■ **Exercise brief**: Every line of the material is to be set down again without any change.

■ **Records shown**:
##############################

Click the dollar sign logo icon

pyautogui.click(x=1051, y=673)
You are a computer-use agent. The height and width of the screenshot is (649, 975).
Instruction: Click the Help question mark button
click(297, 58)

##############################

■ **Result of this exercise**:
Click the dollar sign logo icon

pyautogui.click(x=1051, y=673)
You are a computer-use agent. The height and width of the screenshot is (649, 975).
Instruction: Click the Help question mark button
click(297, 58)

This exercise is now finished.